▶ [Quoted passage]
——————
David Phillips, the member of the order that indorsed Whigham’s application, testified that at the time he was a subordinate officer in the court; that he knew Whigham *556for about six months or a year before his application was made, and knew that he had been accustomed'to going on sprees occasionally; that he so informed quite a number of the members, some of whom belonged to the examining committee, but told them that Whigham had taken the Keeley cure and stopped drinking, or otherwise he would not have recommended him for membership ; that the matter was discussed in the lodgeroom at the time, but not officially in the lodge; that, after Whigham joined the order, it was known by the members that he got drunk occasionally ; that he never drank to such excess as to injure him physically, to the knowledge of the witness; that at one time, while Whigham was the chief officer of the local court, he was in the lodgeroom while under the influence of liquor; that he (the witness) thought that, if Whigham in fact stopped drinking at the time he made application for membership, he was entitled to join the order, and therefore recommended him ; that neither the witness nor any other member of the local court had any knowledge as to what Whigham’s answers were to the questions propounded by the medical examiner. Other witnesses were called to show Whigham’s habits while a member of the order, but this is all the testimony bearing-on the question of waiver, and, as it does not show that the local lodge or its officers had notice or knowledge at any time of the falsity of the warranty in the application and medical examination papers, there is nothing upon which to base a defense of waiver or estoppel. As it is admitted that under the contract the false statements made by Whig-ham will prevent a recovery unless they were waived by the defendant, the motion for a nonsuit should therefore have been sustained.

Considerable was said at the argument and in the brief about the court physician and some of the officers of the local lodge knowing of Whigham’s being repeatedly in*557toxicated after he became a member of the order, and not reporting such facts, as the rules required ; but, as Whig-ham’s conduct while a member is not relied upon as a defense, it is not necessary to inquire at this time as to the effect on the defendant of such knowledge by the officers of the local lodge.

3. It is argued that the defendant cannot insist upon a breach of the warranty, and claim a forfeiture of the policy from the beginning, without returning the money received by it from Whigham as assessments; but the contract and the rules of the order provide that in case of any concealment, misrepresentation, or untrue statement made by Whigham, all moneys paid by him should be forfeited to the defendant.

It follows that the judgment of the court below must be reversed, but, as the defect in the testimony may be overcome on another trial, the cause will be remanded for such further proceedings as may be proper, not inconsistent with this opinion. Reversed.
——————
Saved entries
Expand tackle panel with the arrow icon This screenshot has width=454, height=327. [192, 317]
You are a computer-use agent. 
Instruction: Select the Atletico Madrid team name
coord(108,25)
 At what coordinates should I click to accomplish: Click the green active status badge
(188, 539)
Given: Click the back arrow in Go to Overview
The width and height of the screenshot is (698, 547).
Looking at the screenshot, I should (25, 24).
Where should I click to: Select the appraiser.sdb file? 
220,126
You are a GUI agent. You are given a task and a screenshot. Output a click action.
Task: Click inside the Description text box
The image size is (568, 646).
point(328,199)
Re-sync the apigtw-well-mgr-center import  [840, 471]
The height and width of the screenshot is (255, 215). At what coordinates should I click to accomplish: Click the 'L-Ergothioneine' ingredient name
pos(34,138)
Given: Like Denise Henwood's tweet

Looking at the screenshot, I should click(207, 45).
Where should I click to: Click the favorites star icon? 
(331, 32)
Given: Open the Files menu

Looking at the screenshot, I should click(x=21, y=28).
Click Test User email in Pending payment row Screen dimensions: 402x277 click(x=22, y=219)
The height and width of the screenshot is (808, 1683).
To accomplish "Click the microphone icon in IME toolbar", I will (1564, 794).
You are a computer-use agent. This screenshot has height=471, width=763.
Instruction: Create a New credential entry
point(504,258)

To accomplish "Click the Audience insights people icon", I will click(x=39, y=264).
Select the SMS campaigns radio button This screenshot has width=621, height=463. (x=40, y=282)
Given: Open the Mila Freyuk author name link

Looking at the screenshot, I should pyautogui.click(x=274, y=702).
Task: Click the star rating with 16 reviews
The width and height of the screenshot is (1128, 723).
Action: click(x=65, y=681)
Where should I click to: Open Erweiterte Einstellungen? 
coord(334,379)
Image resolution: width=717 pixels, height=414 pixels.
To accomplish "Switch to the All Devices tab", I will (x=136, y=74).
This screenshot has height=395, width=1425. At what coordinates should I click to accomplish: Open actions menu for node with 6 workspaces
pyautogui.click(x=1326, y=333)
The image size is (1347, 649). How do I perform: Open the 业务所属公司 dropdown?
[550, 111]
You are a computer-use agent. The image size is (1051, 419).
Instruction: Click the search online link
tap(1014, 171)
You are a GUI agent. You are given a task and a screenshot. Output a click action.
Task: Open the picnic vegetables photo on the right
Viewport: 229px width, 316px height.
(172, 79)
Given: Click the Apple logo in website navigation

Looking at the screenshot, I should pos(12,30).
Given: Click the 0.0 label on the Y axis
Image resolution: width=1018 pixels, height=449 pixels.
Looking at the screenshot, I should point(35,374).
——————
Please extract the passage of the court opinion above starting at "It follows that" and ending at "this opinion. Reversed.".

It follows that the judgment of the court below must be reversed, but, as the defect in the testimony may be overcome on another trial, the cause will be remanded for such further proceedings as may be proper, not inconsistent with this opinion. Reversed.